On September 29 at noon, Cherry was leading a small detachment making an advance scout in front of the main body, which had crossed the Milk River which was the Ute reservation boundary, when he detected a body of some 300 to 400 Ute warriors waiting in ambush. Cherry waved his hat and a single shot was fired followed by general firing from the Indians. Realizing they were outnumbered, the Army units sought to draw back. Major Thornburgh was killed and command passed to Captain J. Scott Payne, who was also wounded. Cherry and a group of 20 men were ordered to undertake a rear guard action to allow the rest of the command to withdraw and then consolidate a defensive position. With courage and skill, Cherry conducted a combined retreat and rear guard action over more than 1000 yards, that held the large force of Indians in check, and brought all of his 20 men back to the column. While no fatalities took place, many were wounded while under intense hostile fire. The column, outnumbered and entrenched in defensive positions, underwent a siege by the larger Ute force that went on for six days. Couriers were dispatched for help resulting in the arrival of Company D, 9th Cavalry on October 2, and on October 5 the siege was lifted by the arrival of Colonel Wesley Merit with about 450 men of the 5th Cavalry.

This engagement became known as the Battle of Milk Creek, part of the White River War.

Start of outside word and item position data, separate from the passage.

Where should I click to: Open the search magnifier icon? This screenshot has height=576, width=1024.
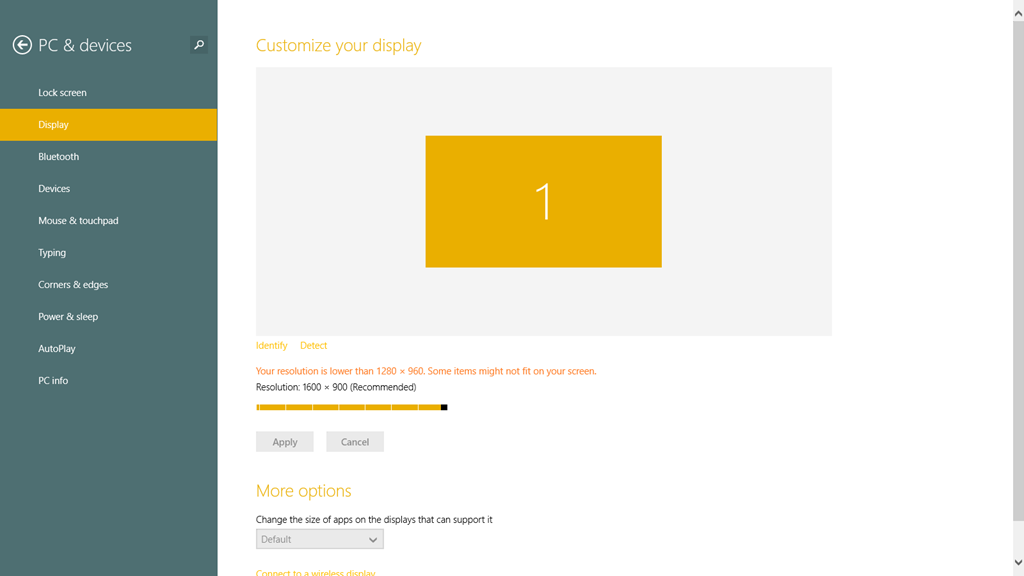(199, 45)
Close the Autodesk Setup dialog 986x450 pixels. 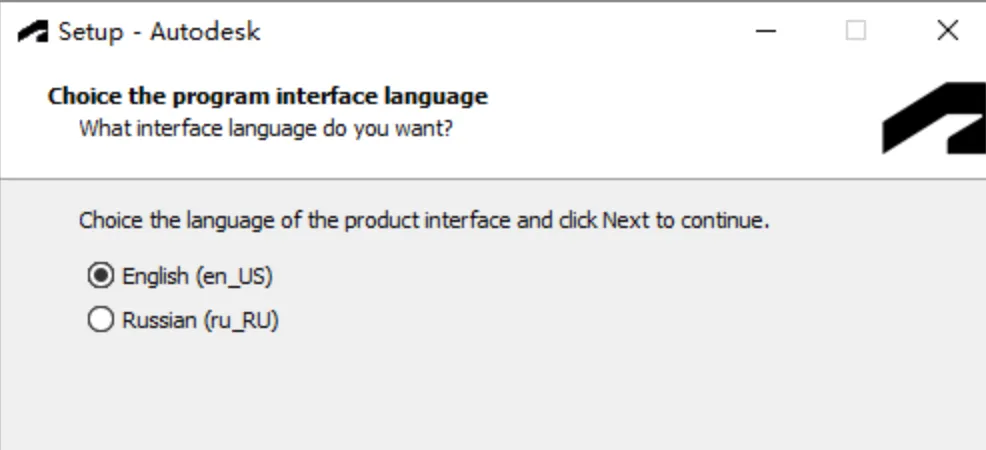click(947, 31)
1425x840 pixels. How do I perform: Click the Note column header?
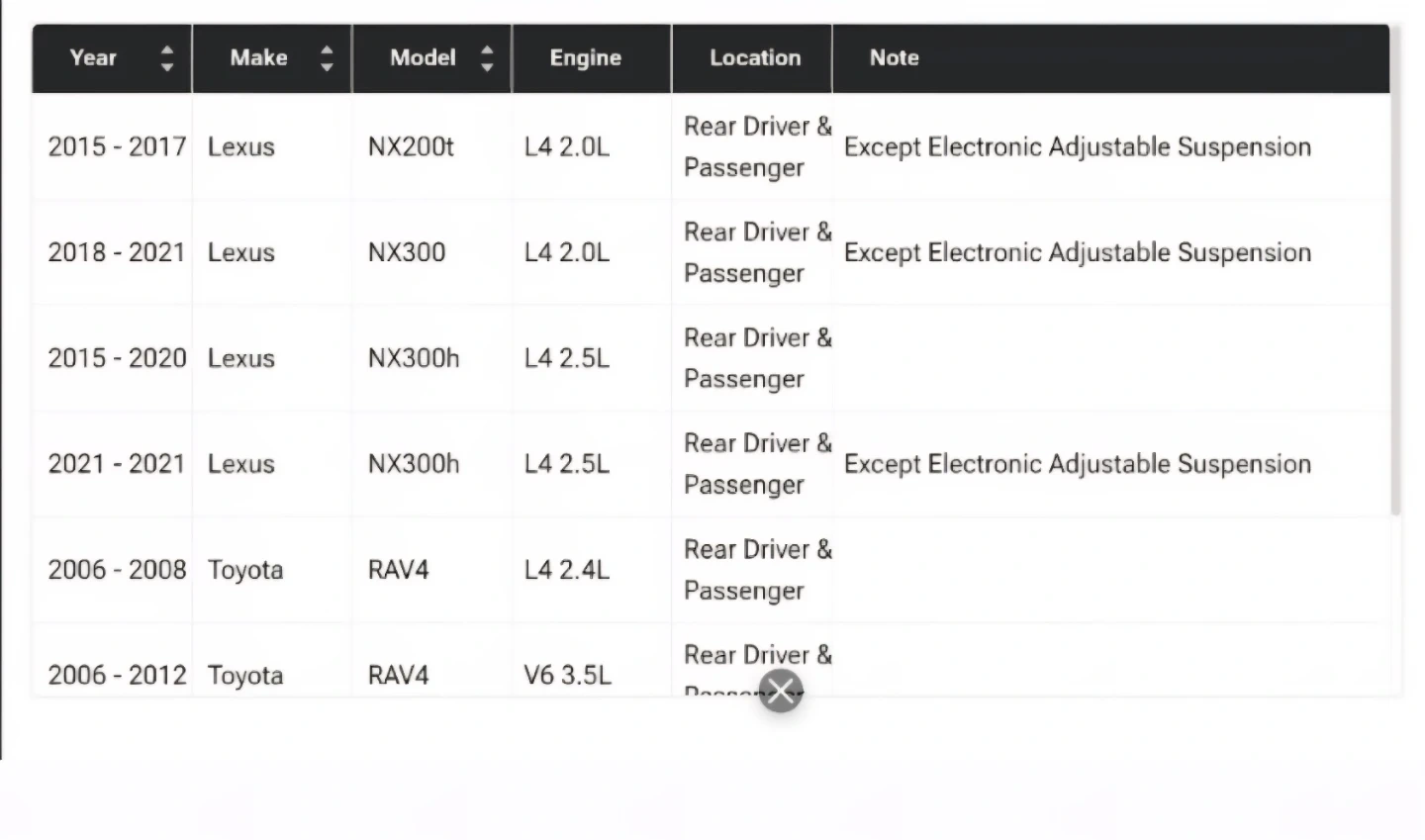[x=895, y=58]
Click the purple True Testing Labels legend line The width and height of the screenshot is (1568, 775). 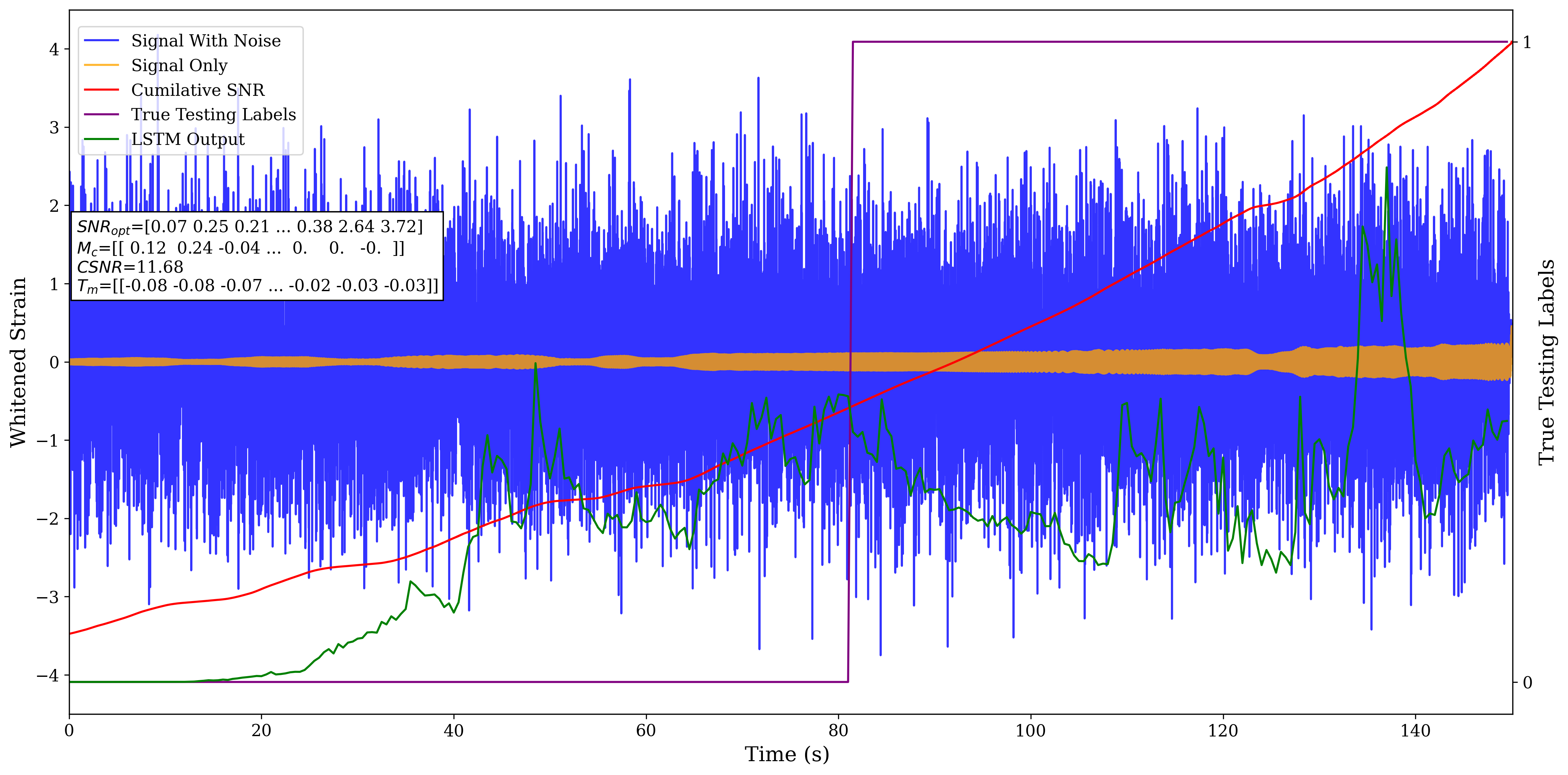pos(101,114)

On the day the battle started, Ute Indians attacked the agency and killed agent Meeker in what is now known as the Meeker Massacre.

After the battle, the fourteen non-commissioned officers from the three cavalry companies engaged in the battle (Company E, 3rd Cavalry, and Companies D and F, 5th Cavalry) composed and signed a letter for Cherry, commending his brave and professional actions and "cool, disciplined leadership" in conducting the rear guard action that brought his entire unit back across open ground and under intense fire, to the safety of the entrenchments, with seventeen men out of twenty wounded, and further commending him for his leadership during the siege. In an article in the New York Times, Nov. 9, 1879, Cherry was commended by Capt. J. Scott Payne, 5th Cavalry, for his quick thinking, training and judgment at the Battle of Milk Creek which kept the command from being first ambushed and later overrun.

==Fort Niobrara==

In December 1879, Cherry went on leave of absence until May 1880. For about a month after that, he served on a board in Washington, D.C. In June 1880, he was assigned to frontier duty at Fort Niobrara, near present-day Valentine, Nebraska. The newly established post was about 7 mi south of the Sioux reservation, and about 40 mi from the Rosebud Agency; with Fort Robinson to the west, it provided a large military presence near the Brulé and Oglala Sioux.

On May 10, 1881, Cherry was charged with leading a patrol in pursuit of several persons suspected of robbery and the theft of government horses. On May 11, in the vicinity of White Lake in South Dakota, about 8 mi north of the post, he was fatally shot by one of his own soldiers, who was "insane from excessive drink".

Cherry was buried at Fort Niobrara. In March 1882, his father and his fiancée, Virginia White, transported his body to Greenwood Cemetery in Lagrange, Indiana.

Cherry County, Nebraska, which included Fort Niobrara, was formed by an act of the Nebraska legislature on February 23, 1883. At the behest of the citizens of the newly formed county, it was named for Cherry.